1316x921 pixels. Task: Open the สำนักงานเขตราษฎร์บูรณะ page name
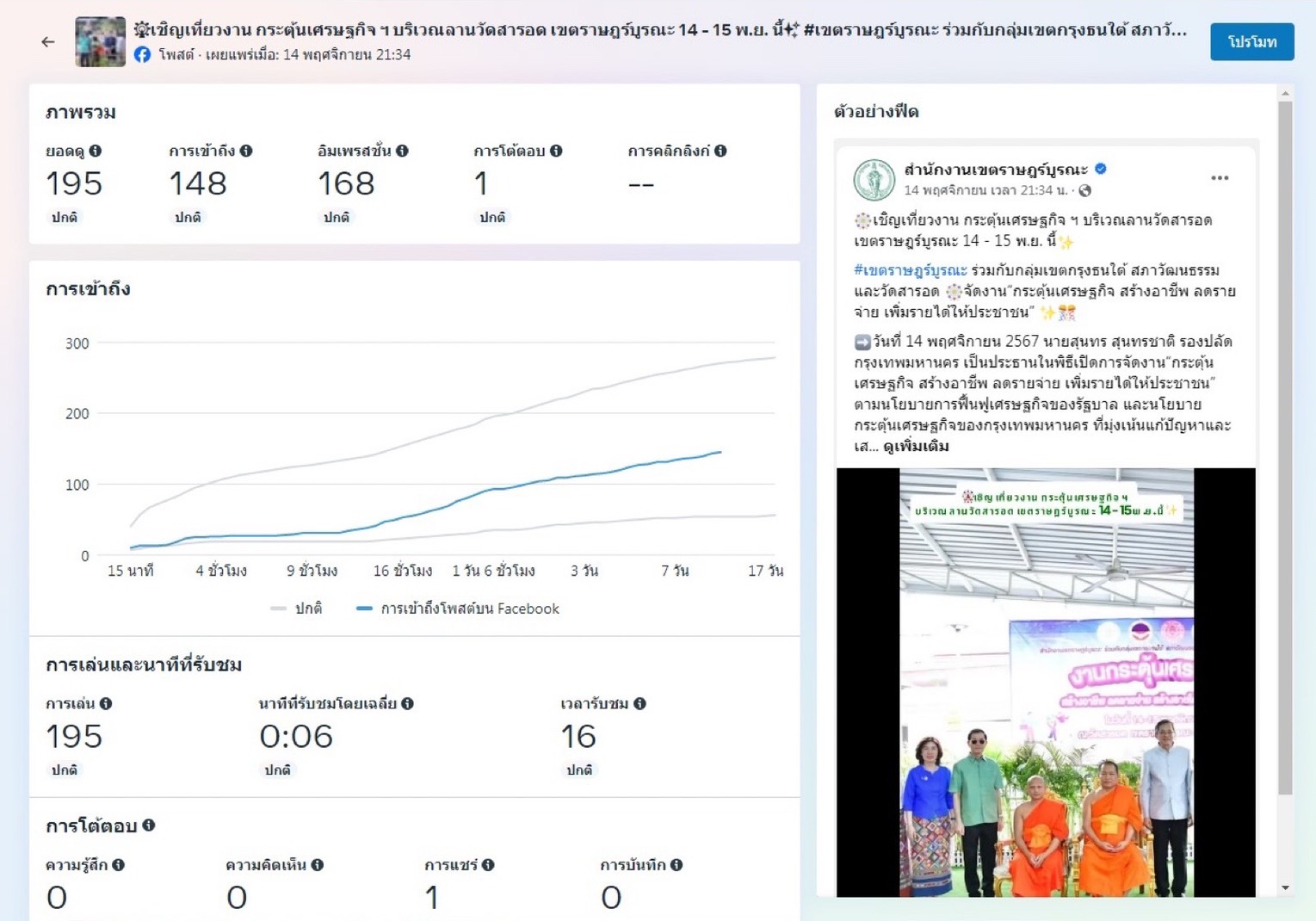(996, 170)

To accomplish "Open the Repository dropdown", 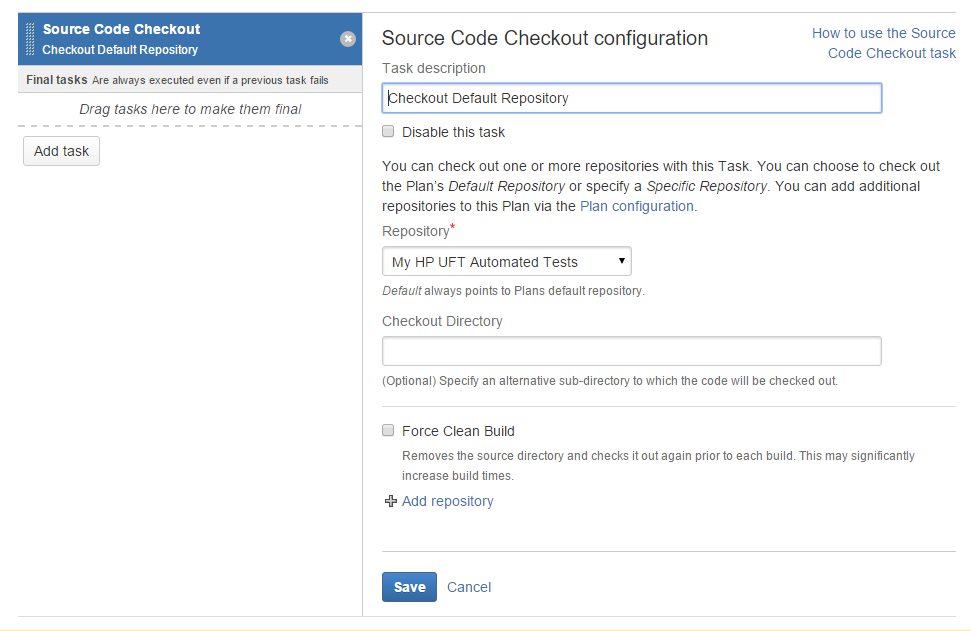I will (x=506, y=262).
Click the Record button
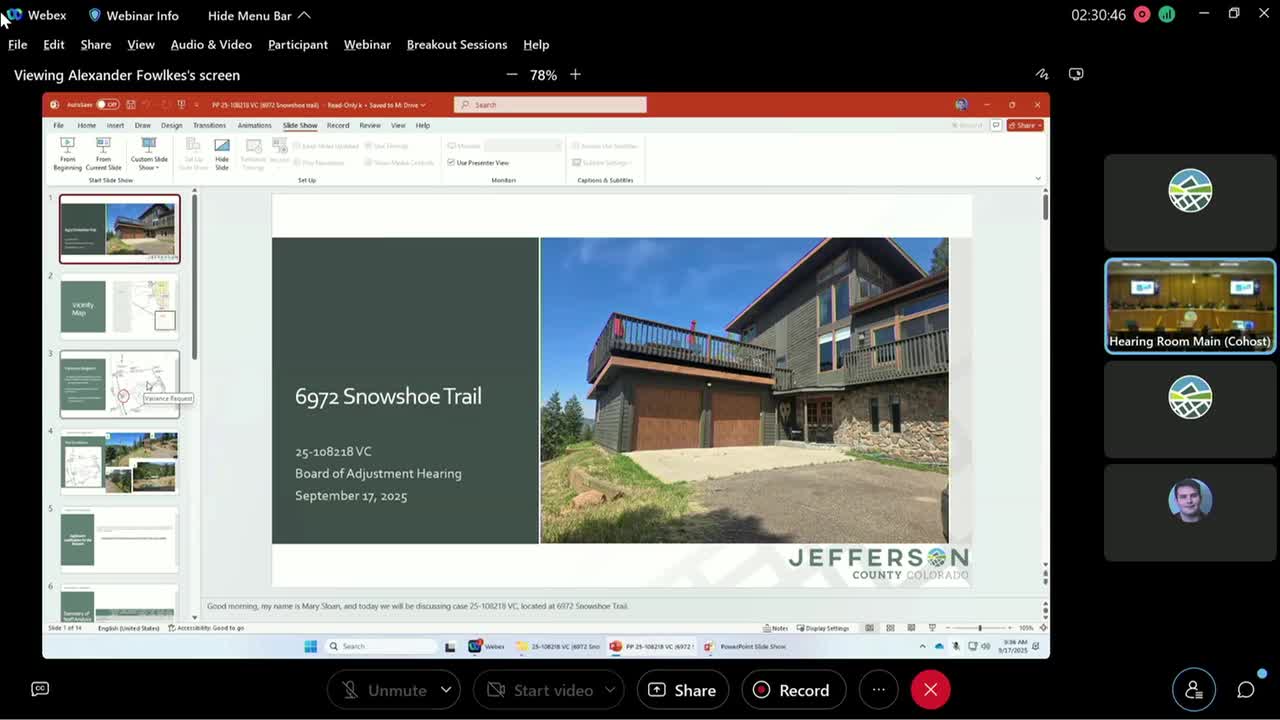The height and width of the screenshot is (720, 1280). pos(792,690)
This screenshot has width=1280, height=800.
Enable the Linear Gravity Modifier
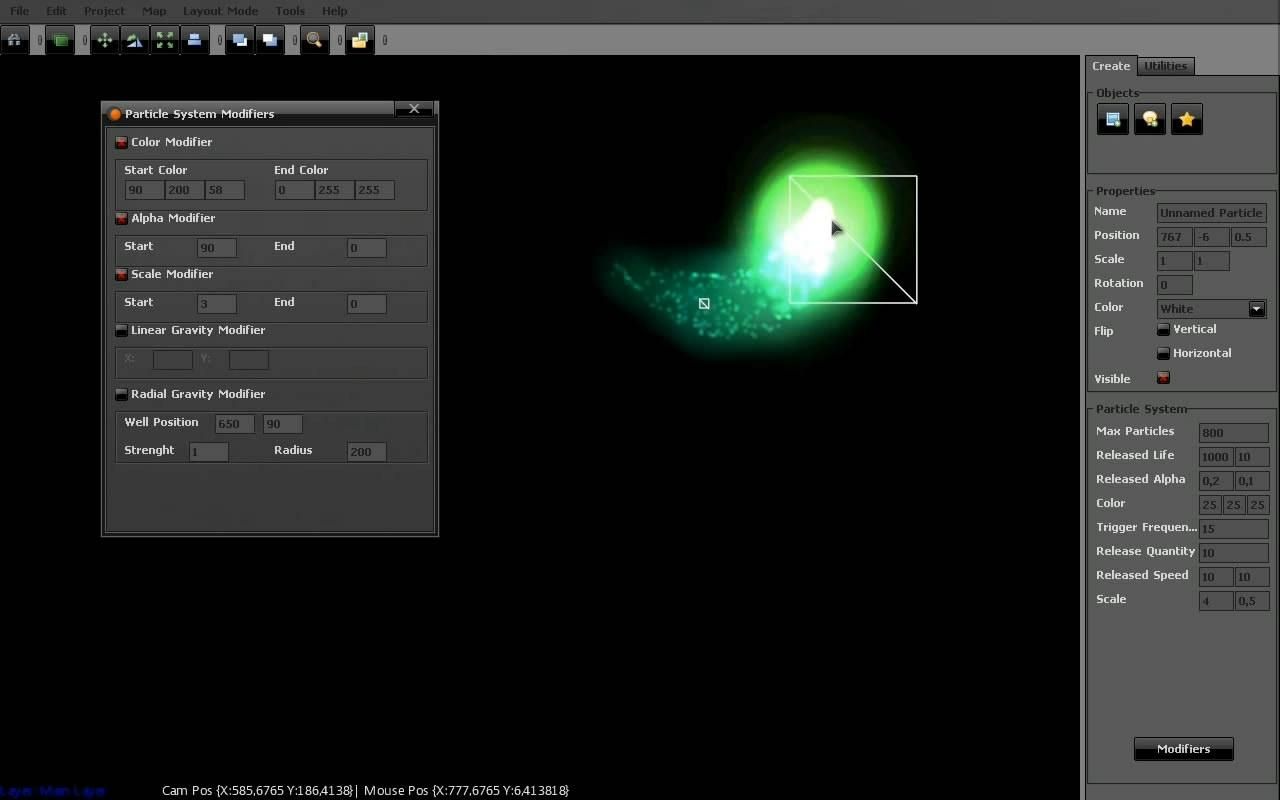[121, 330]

Task details
Copy exactly the lines from the line containing "Click the Record button" through the last line of the records, both included, and omit every picture.

Problem solution
Click the Record button
The height and width of the screenshot is (720, 1280). pos(792,690)
This screenshot has width=1280, height=800.
Enable the Linear Gravity Modifier
[121, 330]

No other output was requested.